• **Your assignment**
Having found the line containing "Select the +/- column header" in the records below, copy that line and each later one exactly, dropping pictures.

• **Information provided**
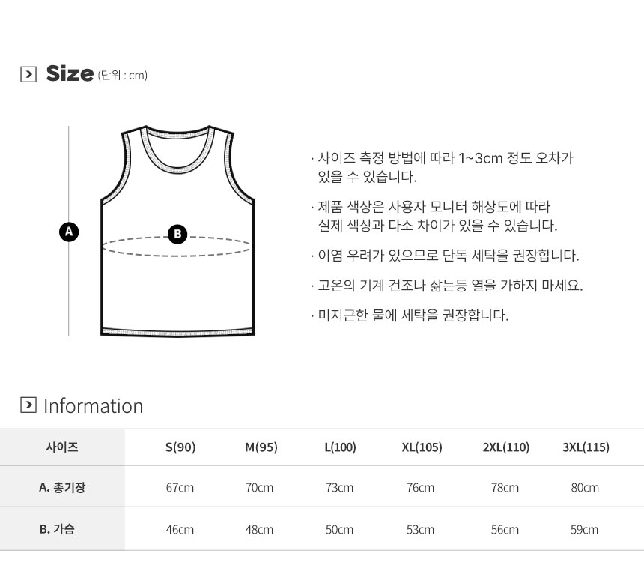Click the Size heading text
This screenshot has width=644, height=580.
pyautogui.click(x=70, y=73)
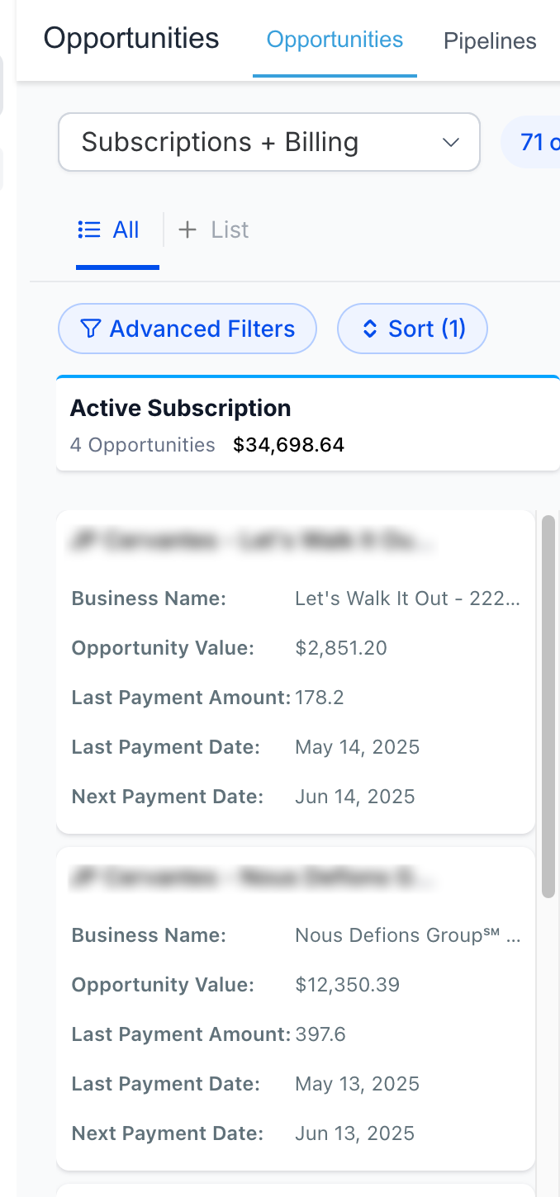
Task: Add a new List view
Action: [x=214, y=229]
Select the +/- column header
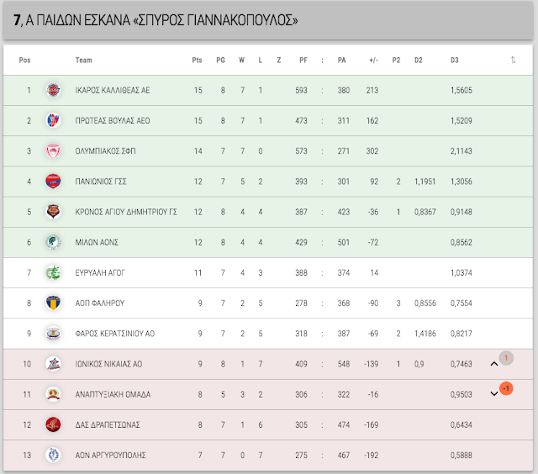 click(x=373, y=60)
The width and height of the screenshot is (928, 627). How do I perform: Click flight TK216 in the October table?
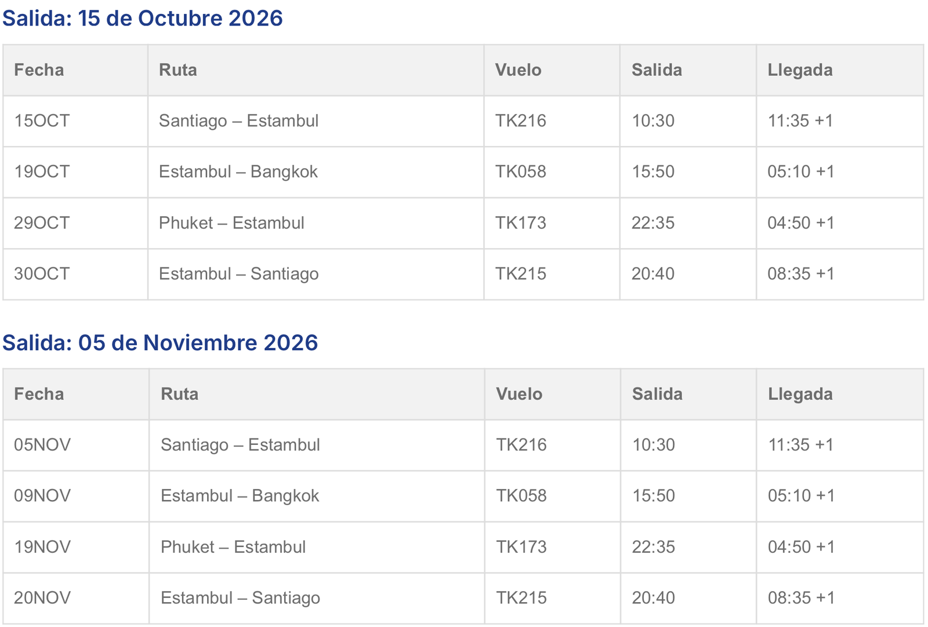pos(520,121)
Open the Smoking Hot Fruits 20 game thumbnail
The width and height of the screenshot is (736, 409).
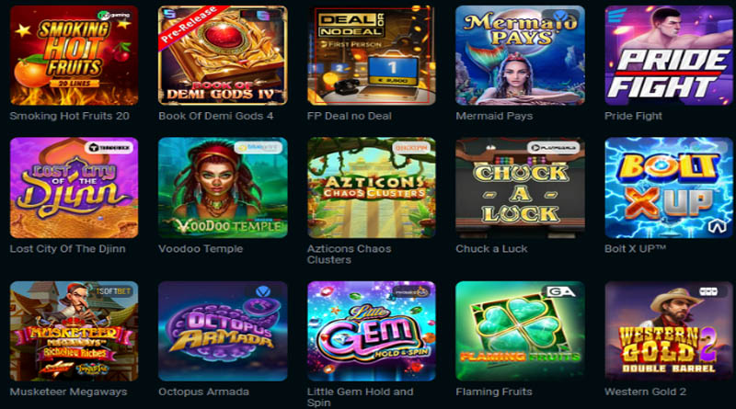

• **Output of the task**
Select the +/- column header
 click(x=373, y=60)
The width and height of the screenshot is (928, 627). How do I perform: Click flight TK216 in the October table?
pos(520,121)
Open the Smoking Hot Fruits 20 game thumbnail
The width and height of the screenshot is (736, 409).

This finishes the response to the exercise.